We’re talking about fundamental concepts of modeling in this subthread. LLMs, despite what influencers may tell you, are simply models. I’ll even throw you a bone and admit they are models for intelligence. But they are still models, and therefore all of the things that we have learned about “models” since Plato are still relevant. Most importantly, since Plato we’ve known that “models” have fundamental limits vs. what they try to represent, otherwise they would be a facsimile, not a model.

> You can see people doing the same thing in GPT-1, 2, 3, 4 threads all telling us why LLMs will never be able to do thing it manages to do later.

I hope you enjoy winning these imaginary arguments against these imaginary comments. The fundamental limitations of LLMs discussed since GPT-1 have never been addressed by changing the architecture of the underlying model. All of the improvements we’ve experienced have been due to (1) improvements in training regime and (2) harnesses / heuristics (e.g. Agents).

Now, care to provide a counterargument that shows you know a little more than “shit”?

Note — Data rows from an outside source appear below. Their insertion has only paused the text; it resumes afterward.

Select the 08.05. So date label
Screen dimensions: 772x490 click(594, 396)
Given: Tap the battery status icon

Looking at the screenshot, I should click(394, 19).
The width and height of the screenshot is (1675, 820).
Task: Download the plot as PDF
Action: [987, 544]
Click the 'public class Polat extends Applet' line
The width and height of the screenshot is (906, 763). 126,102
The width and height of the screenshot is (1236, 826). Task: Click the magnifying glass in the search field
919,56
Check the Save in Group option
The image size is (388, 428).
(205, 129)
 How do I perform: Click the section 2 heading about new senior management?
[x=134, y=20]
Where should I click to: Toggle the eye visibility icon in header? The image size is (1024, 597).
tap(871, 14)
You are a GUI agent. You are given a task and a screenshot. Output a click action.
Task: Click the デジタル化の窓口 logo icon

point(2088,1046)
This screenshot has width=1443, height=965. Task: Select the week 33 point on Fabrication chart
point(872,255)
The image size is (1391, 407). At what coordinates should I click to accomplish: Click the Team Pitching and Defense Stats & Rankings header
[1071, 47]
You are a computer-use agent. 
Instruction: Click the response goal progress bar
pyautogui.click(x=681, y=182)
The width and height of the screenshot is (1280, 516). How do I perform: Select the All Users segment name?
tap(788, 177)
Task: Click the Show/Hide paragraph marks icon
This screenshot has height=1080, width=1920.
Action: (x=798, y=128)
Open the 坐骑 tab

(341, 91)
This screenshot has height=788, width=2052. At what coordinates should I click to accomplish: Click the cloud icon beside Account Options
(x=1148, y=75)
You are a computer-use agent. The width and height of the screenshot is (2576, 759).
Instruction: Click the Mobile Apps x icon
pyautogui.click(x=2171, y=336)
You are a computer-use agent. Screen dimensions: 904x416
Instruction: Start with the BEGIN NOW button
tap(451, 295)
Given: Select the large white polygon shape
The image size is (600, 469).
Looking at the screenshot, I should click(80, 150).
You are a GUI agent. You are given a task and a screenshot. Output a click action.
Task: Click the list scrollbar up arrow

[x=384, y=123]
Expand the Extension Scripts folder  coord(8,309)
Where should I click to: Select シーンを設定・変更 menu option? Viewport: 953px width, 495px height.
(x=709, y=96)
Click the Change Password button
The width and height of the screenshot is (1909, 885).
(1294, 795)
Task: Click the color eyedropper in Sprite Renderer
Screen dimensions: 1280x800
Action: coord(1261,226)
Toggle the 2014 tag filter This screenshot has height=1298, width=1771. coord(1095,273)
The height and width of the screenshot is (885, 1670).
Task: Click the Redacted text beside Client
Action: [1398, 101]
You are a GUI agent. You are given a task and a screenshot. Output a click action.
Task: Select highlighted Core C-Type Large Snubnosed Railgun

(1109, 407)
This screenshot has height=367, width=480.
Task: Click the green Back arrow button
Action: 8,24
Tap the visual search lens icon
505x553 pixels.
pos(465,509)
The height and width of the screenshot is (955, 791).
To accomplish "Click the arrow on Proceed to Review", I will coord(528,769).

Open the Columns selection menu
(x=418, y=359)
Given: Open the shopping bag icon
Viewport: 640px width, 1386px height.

famouswaffles 3 hours ago | parent [-]

>We’re talking about fundamental concepts of modeling in this subthread. LLMs, despite what influencers may tell you, are simply models. I’ll even throw you a bone and admit they are models for intelligence. But they are still models, and therefore all of the things that we have learned about “models” since Plato are still relevant. Most importantly, since Plato we’ve known that “models” have fundamental limits vs. what they try to represent, otherwise they would be a facsimile, not a model.

Okay, but the brain is also “just a model” of the world in any meaningful sense, so that framing does not really get you anywhere. Calling something a model does not, by itself, establish a useful limit on what it can or cannot do. Invoking Plato here just sounds like pseudo-profundity rather than an actual argument.

>I hope you enjoy winning these imaginary arguments against these imaginary comments. The fundamental limitations of LLMs discussed since GPT-1 have never been addressed by changing the architecture of the underlying model. All of the improvements we’ve experienced have been due to (1) improvements in training regime and (2) harnesses / heuristics (e.g. Agents).

If a capability appears once training improves, scale increases, or better inference-time scaffolding is added, then it was not demonstrated to be a 'fundamental impossibility'.

That is the core issue with your argument: you keep presenting provisional limits as permanent ones, and then dressing that up as theory. A lot of people have done that before, and they have repeatedly been wrong.